This article covers strategies for keeping your documentation accurate and valuable over time, from automated checks to content lifecycles.

Automate what you can

Documentation rot happens when you rely too much on manual effort to update content.

Try to introduce automations where you can, such as:

  • Track stale content: Run a script to flag important docs that haven’t been updated in X days.
  • Detect product changes: If your documentation relies on artifacts from engineering (e.g., OpenAPI specs), set up a job to detect when key objects change and notify the team. Or, use a documentation provider that auto-generates APIs and automatically updates.
  • Enforce standards with linters: Use Vale.sh or a documentation provider to automatically catch formatting issues, writing style deviations, or missing metadata on every pull request.

Set up realistic review processes

Documentation will never be perfect, and that’s okay. You should have a threshold of acceptance—a level where docs are functional and useful.

Instead of aiming for 100%, balance efficiency with quality:

  • Trigger reviews based on relevance, not just time. Rather than setting periodic updates, prioritize content based on usage, search demand, or product changes.
  • Focus on high-impact docs. Not every page needs regular updates, but the 10 most viewed pages for users should get extra attention.
  • Lean on your community. If your docs are open-source, empower users to flag issues or submit fixes via pull requests—it builds trust and keeps content fresh. Incorporate feedback mechanisms in your docs when you can.

Know when to rewrite

Over time, documentation naturally accumulates caveats and workarounds, leading to “spaghetti docs.” When incremental fixes create more confusion than clarity, a full overhaul may be the best option.

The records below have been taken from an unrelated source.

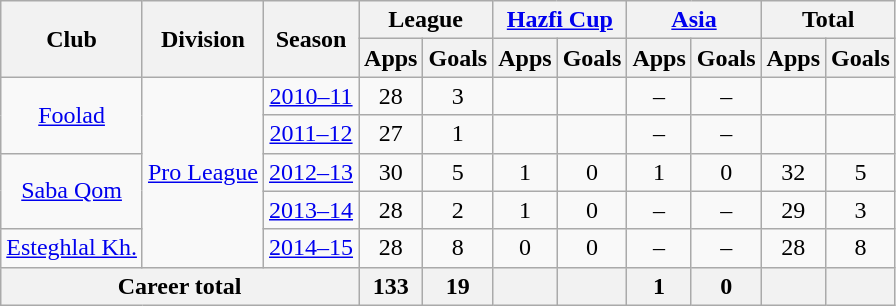
Division (202, 39)
Season (310, 39)
27 (391, 134)
Esteghlal Kh. (72, 248)
30 (391, 172)
2011–12 (310, 134)
133 (391, 286)
2014–15 (310, 248)
2 (458, 210)
29 (793, 210)
Foolad (72, 115)
2013–14 (310, 210)
Total (828, 20)
19 (458, 286)
32 (793, 172)
League (426, 20)
Hazfi Cup (560, 20)
Club (72, 39)
Career total (180, 286)
2012–13 (310, 172)
Saba Qom (72, 191)
Pro League (202, 172)
2010–11 (310, 96)
Asia (694, 20)
Find where the given text appears and provide that cell's center as (x, y) coordinate. 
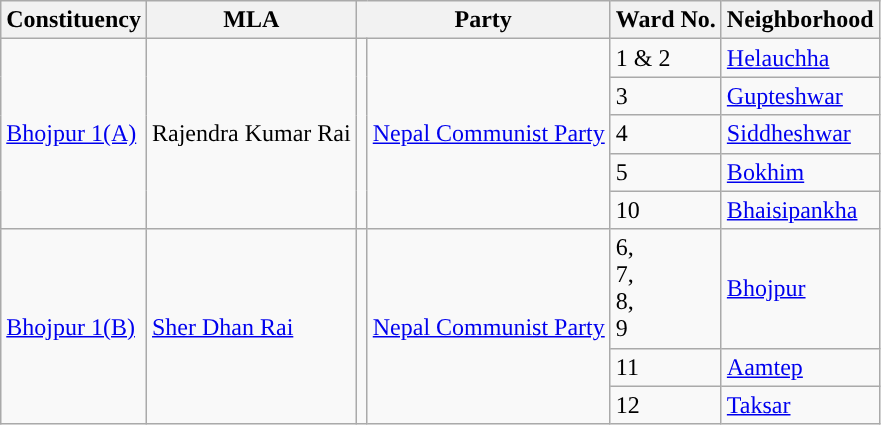
11 (666, 367)
Ward No. (666, 20)
12 (666, 405)
10 (666, 210)
Rajendra Kumar Rai (251, 134)
Bhojpur (800, 288)
Bhojpur 1(A) (74, 134)
3 (666, 96)
Constituency (74, 20)
4 (666, 134)
MLA (251, 20)
6,7, 8,9 (666, 288)
Bhojpur 1(B) (74, 326)
Bhaisipankha (800, 210)
1 & 2 (666, 58)
Aamtep (800, 367)
Siddheshwar (800, 134)
Gupteshwar (800, 96)
Helauchha (800, 58)
Taksar (800, 405)
5 (666, 172)
Sher Dhan Rai (251, 326)
Bokhim (800, 172)
Party (483, 20)
Neighborhood (800, 20)
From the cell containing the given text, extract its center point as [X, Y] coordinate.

  • Plan for periodic resets. Every 1-2 years, consider a major cleanup, especially if best practices or the product itself has evolved significantly.
  • Start with a structured audit. Interview support teams, analyze user feedback, and document what’s missing, misleading, or redundant before rewriting.
  • Tackle rewrites in focused sprints. A full overhaul doesn’t have to happen all at once—prioritize sections with the biggest impact.

Wrong docs can be worse than no docs

Outdated or misleading documentation wastes users’ time and erodes trust. In cases where a doc is completely inaccurate and unfixable in the short term, it’s often better to remove it entirely. Users will appreciate having less information over having wrong information.